A Melbourne-based startup wants to help millennials find the best places to eat in their local neighbourhood through the medium they know best: video.
The Hood Food Guide will be a web series of videos featuring chefs and food experts showcasing their own neighbourhood and the best spots to go. It will also incorporate a locations-based app to help the youngsters find the best local restaurant.
Hood Food Guide co-founder Tom Nijam says there’s currently no other video content out there catering to this need.
“There’s no engaging food video content for us,” Nijam says.
“The people producing videos are making shows for the older crowd for yesterday’s needs on forgotten platforms. For the millennial market video is the crown.

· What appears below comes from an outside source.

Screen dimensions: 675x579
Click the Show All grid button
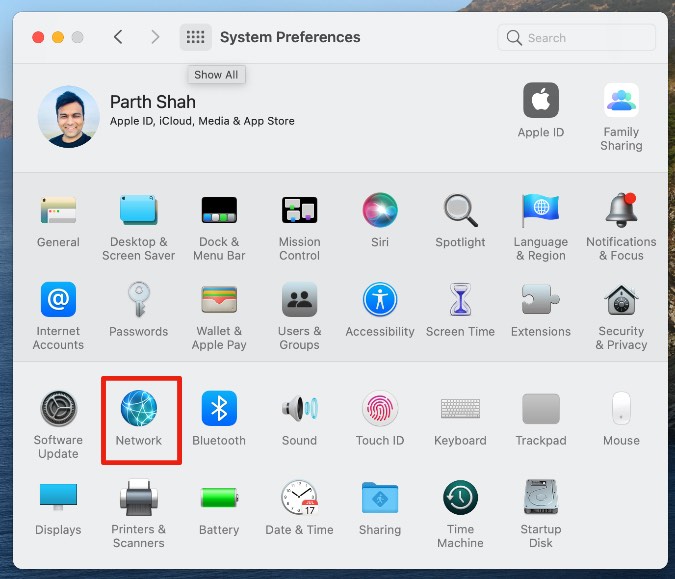click(195, 38)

No one is engaging or entertaining millennials in one of the most captive markets: food.
“People are leaving in droves and going to digital.”
Complementary rather than combative
The startup is in a pre-launch phase, but will soon be rolling out a ‘first season’ of video content, featuring five episodes focusing on a different suburb. It’ll all be online with snippets posted to social media then directing back to the main website.
Food recommendation platforms are rife, and while the market is huge, so too is the competition. Hood Food Guide is trying to achieve the same end result as the likes of Zomato or Broadsheet – helping users find somewhere to eat – but through a different method, with personalised, curated videos rather than user ratings and reviews.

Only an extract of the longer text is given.